BEGIN Excerpted data

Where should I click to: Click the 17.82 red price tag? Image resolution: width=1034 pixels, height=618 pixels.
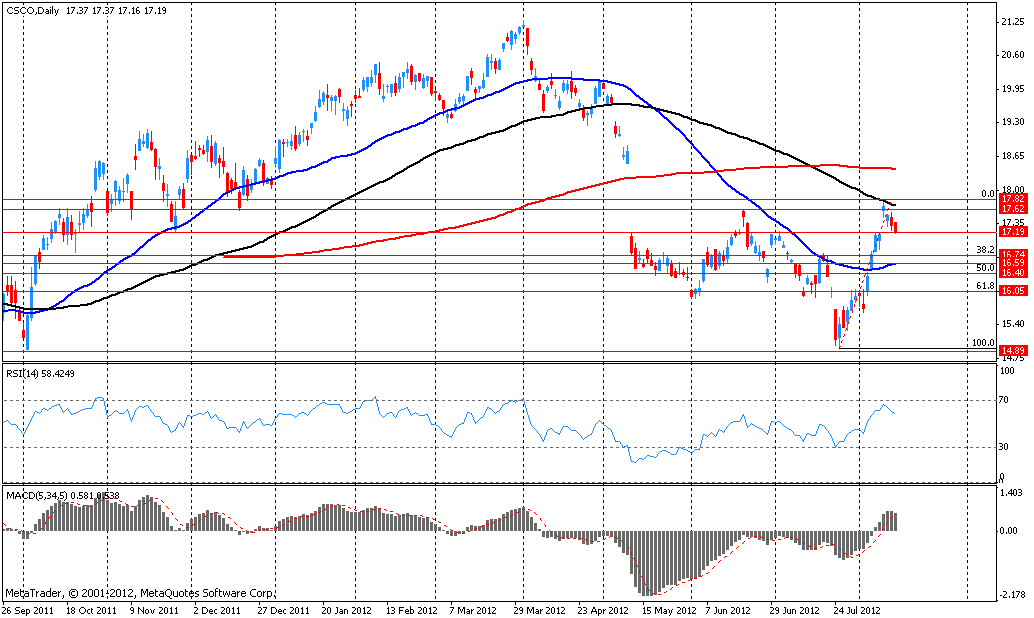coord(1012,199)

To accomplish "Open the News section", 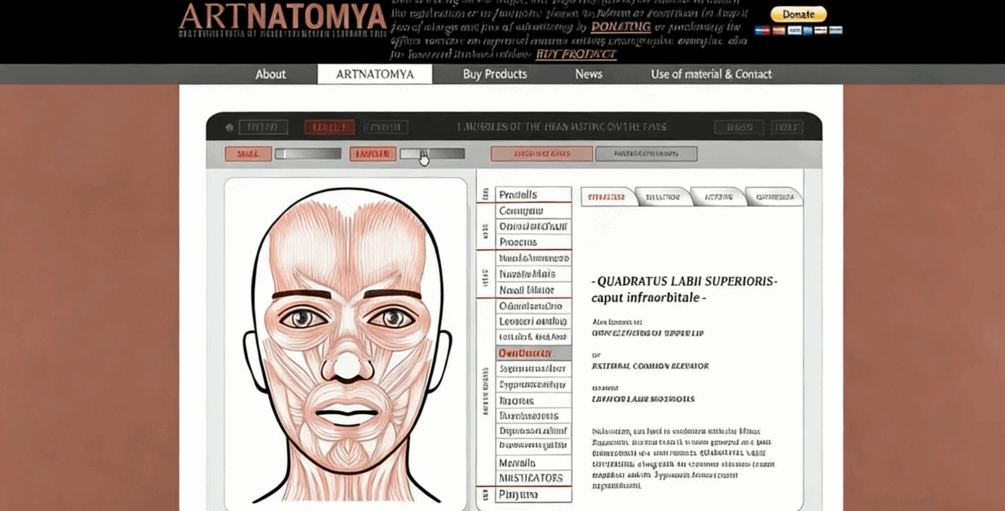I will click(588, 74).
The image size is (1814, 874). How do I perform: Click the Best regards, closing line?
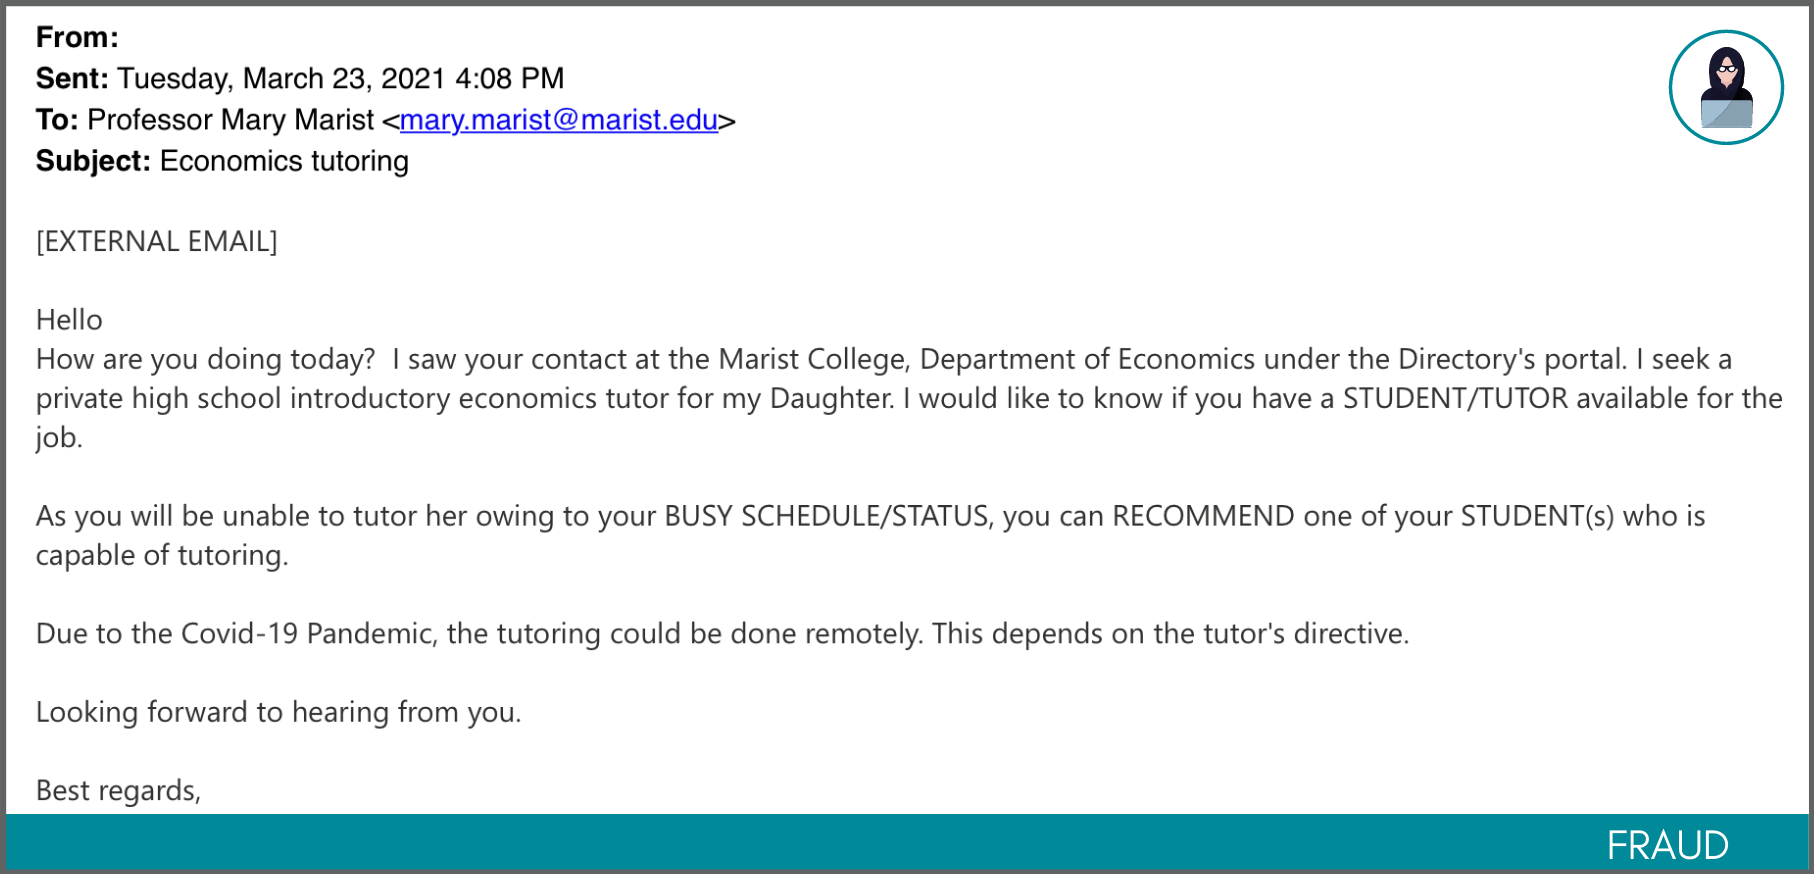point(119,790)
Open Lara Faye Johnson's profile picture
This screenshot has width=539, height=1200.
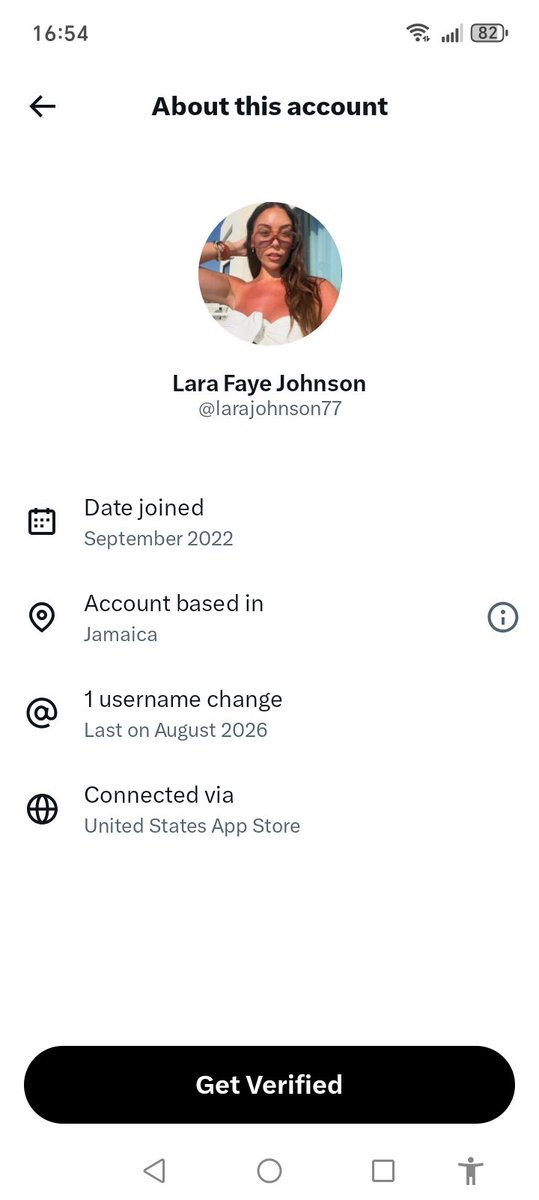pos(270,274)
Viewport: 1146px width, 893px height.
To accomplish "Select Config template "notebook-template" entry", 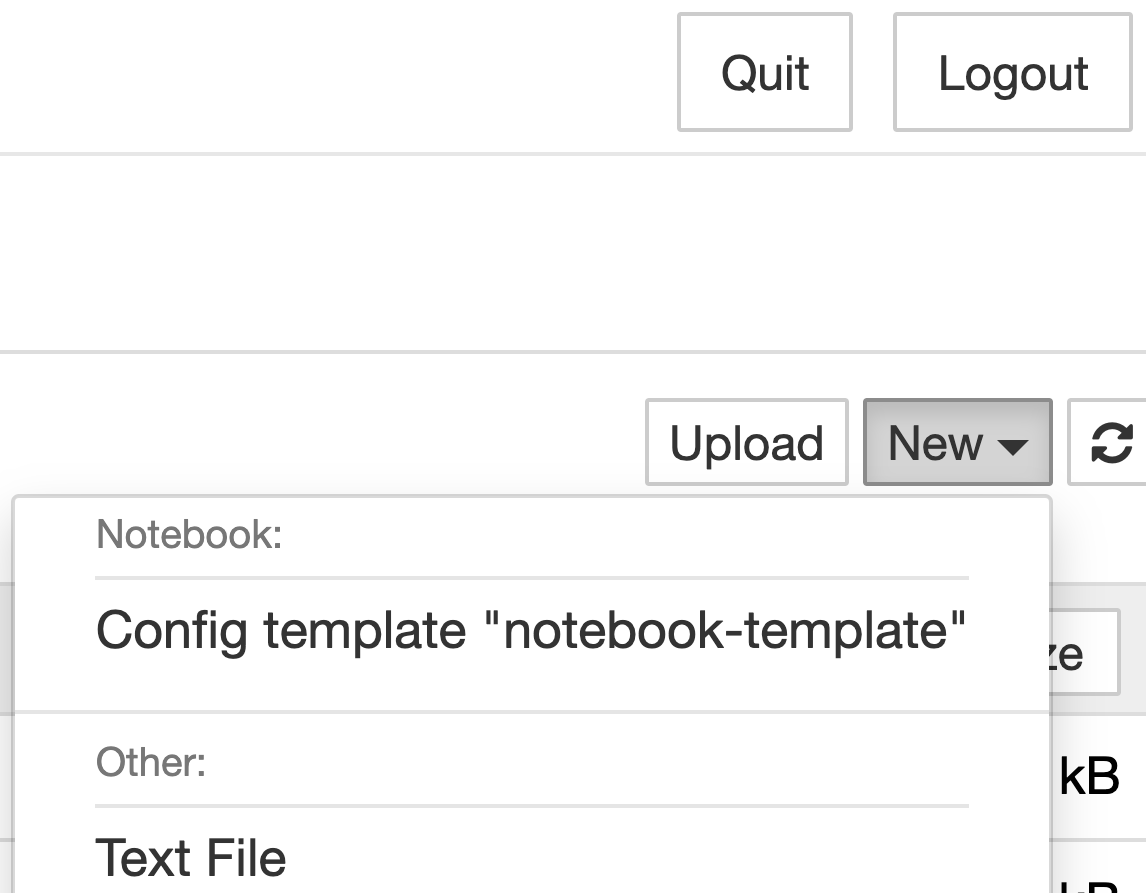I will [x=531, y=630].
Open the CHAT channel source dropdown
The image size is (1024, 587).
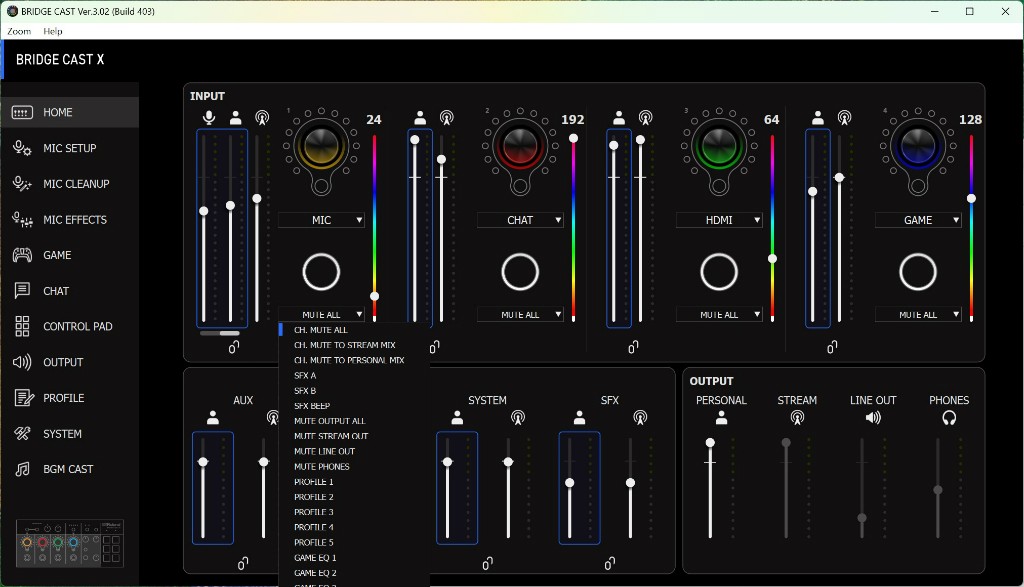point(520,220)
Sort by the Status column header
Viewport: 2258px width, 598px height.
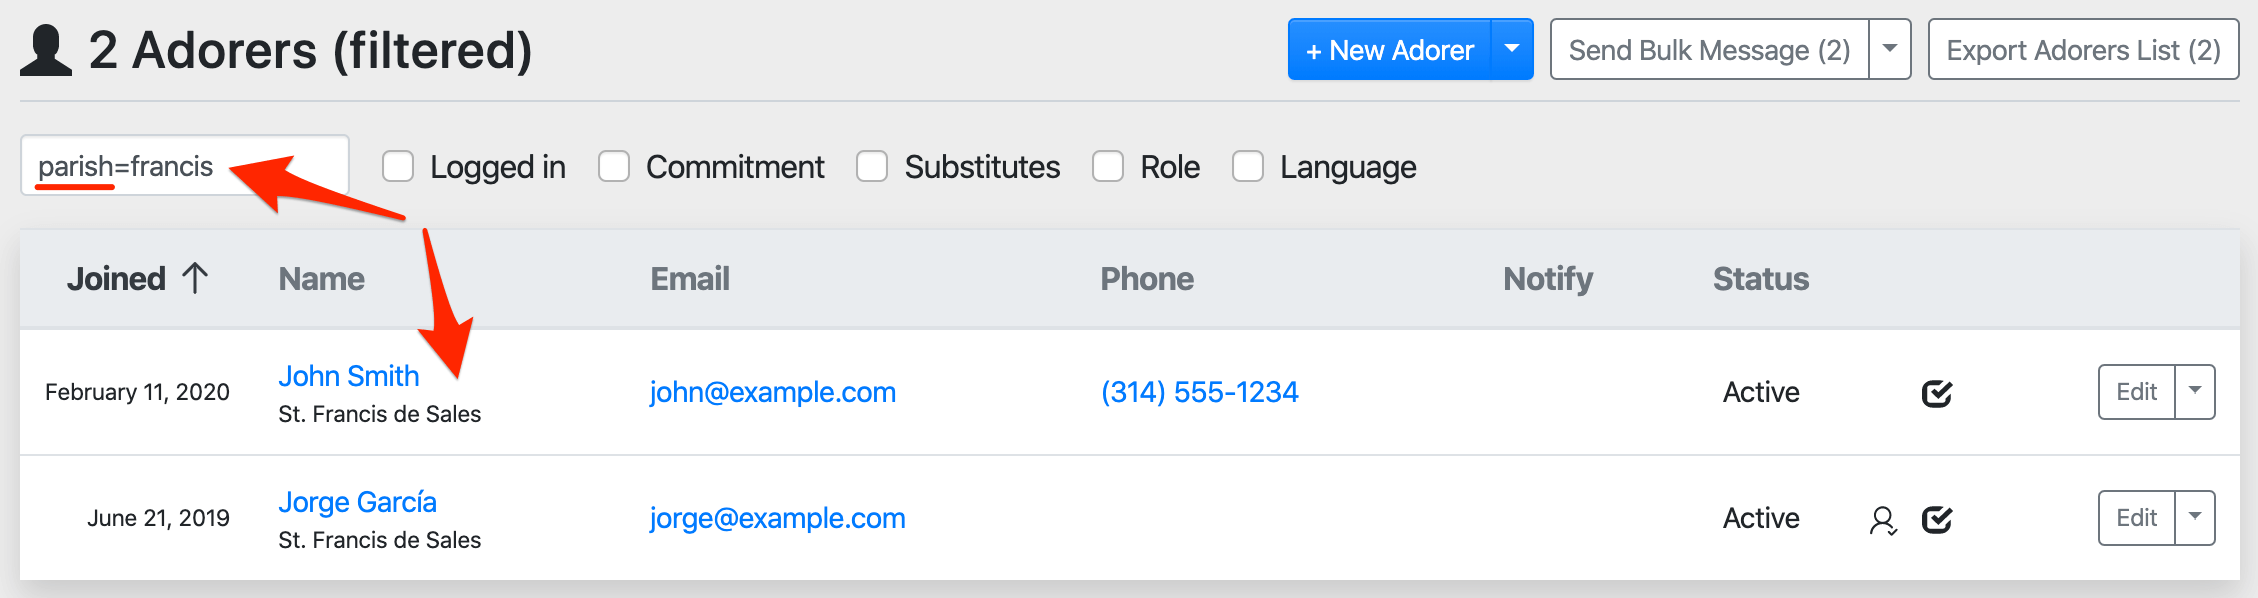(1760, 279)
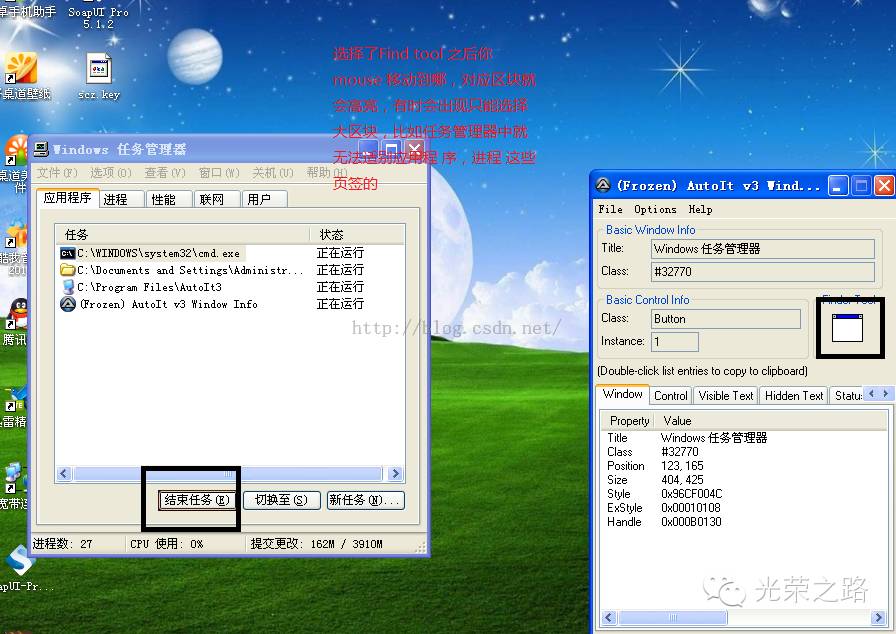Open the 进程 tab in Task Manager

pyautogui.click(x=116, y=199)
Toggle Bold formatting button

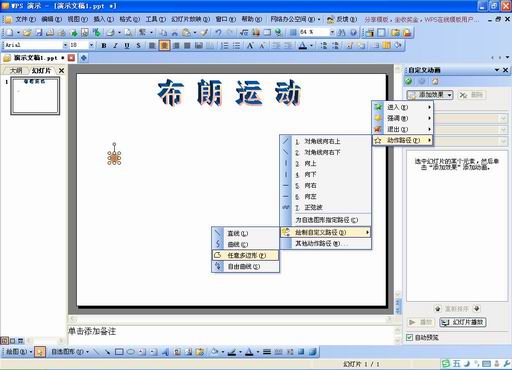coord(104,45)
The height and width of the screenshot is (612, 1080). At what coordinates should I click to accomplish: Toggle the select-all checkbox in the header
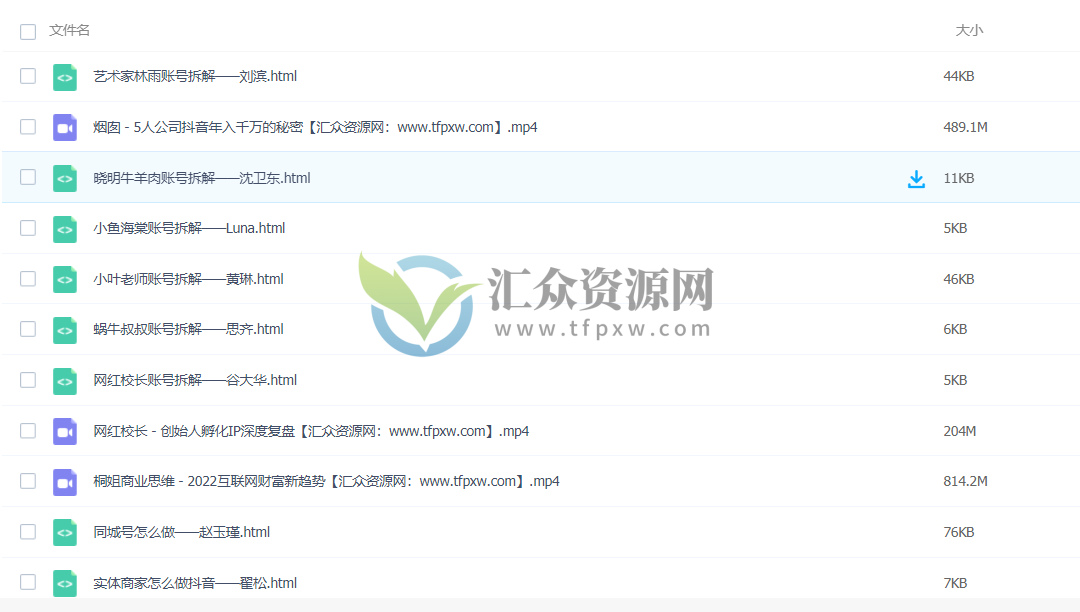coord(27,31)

END Excerpted data

* [The problem]: Leave the pictures aside and transcribe only the lines from the one holding "Sort by the Status column header" through the final line of the records above.

* [Result of the task]:
Sort by the Status column header
Viewport: 2258px width, 598px height.
(1760, 279)
Open the 进程 tab in Task Manager

pyautogui.click(x=116, y=199)
Toggle Bold formatting button

coord(104,45)
The height and width of the screenshot is (612, 1080). At what coordinates should I click to accomplish: Toggle the select-all checkbox in the header
coord(27,31)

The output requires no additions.